▶ [REQUIRED TASKS]
**A.** In the anchor text explainer, which kind of anchor text in backlinks is a known spam pattern that can trigger penalties?
**B.** Write the next part of the anchor text explainer, following on from its last line.

▶ [DOCUMENT EXTRACT]
────

SEO · Search Engine Optimisationintermediate3 min read

What is Anchor Text?

Anchor text is the visible, clickable text in a hyperlink. Search engines read anchor text to understand what the linked page is about — it's one of the clearest signals Google has for interpreting the content and relevance of a destination page. Both internal links (within your site) and external backlinks (from other sites) use anchor text as a relevance signal, though over-optimised exact-match anchor text in backlinks is a known spam pattern that can trigger penalties.

Fact-checked against 3 sourcesLast updated 8 June 2026
Key Takeaways
  • Descriptive anchor text ('learn about crawl budget') passes more context to Google than generic text ('click here').
  • Exact-match anchor text ('best SEO tool') in backlinks is a known manipulation signal — a natural link profile has varied anchors.
  • For internal links, use descriptive, keyword-relevant anchor text — it helps Google understand your site structure.

────

▶ [GIVEN MATERIAL]
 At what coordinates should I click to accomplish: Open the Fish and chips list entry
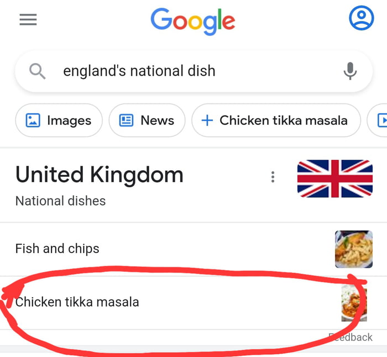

────

▶ [TASK RESPONSES]
**A.** Over-optimized exact-match anchor text.

**B.**
  • Branded anchors ('SEOBestie explains') are the safest and most natural for external backlinks.
  • Google's Penguin algorithm specifically targets manipulative anchor text patterns — don't build backlinks with keyword-stuffed anchors.

Types of Anchor Text

Exact match: the anchor text exactly matches the target keyword ('best running shoes' linking to a page targeting 'best running shoes'). Highly effective for rankings but over-use is a Penguin red flag for external links.

Partial match: includes the target keyword with other words ('find the best running shoes for trails'). More natural and still signals relevance.

Branded: uses your brand name ('Nike's running shoe guide'). Most natural type for external links — reflects how people genuinely share content.

Generic: 'click here', 'read more', 'this article'. Passes no relevance signal and should be avoided in internal links.

Naked URL: 'seobestie.com/learn/seo/anchor-text'. Neutral signal, common in citations and references.

Anchor Text Best Practices

For internal links: use descriptive, partial-match anchor text. When linking to your crawl budget page, 'learn how crawl budget affects large sites' is better than 'crawl budget' (exact match) or 'read more' (generic).

For building external backlinks: aim for a natural mix — mostly branded and naked URLs, some partial match, minimal exact match. If your link profile is 80% exact-match keyword anchors, it looks manipulated.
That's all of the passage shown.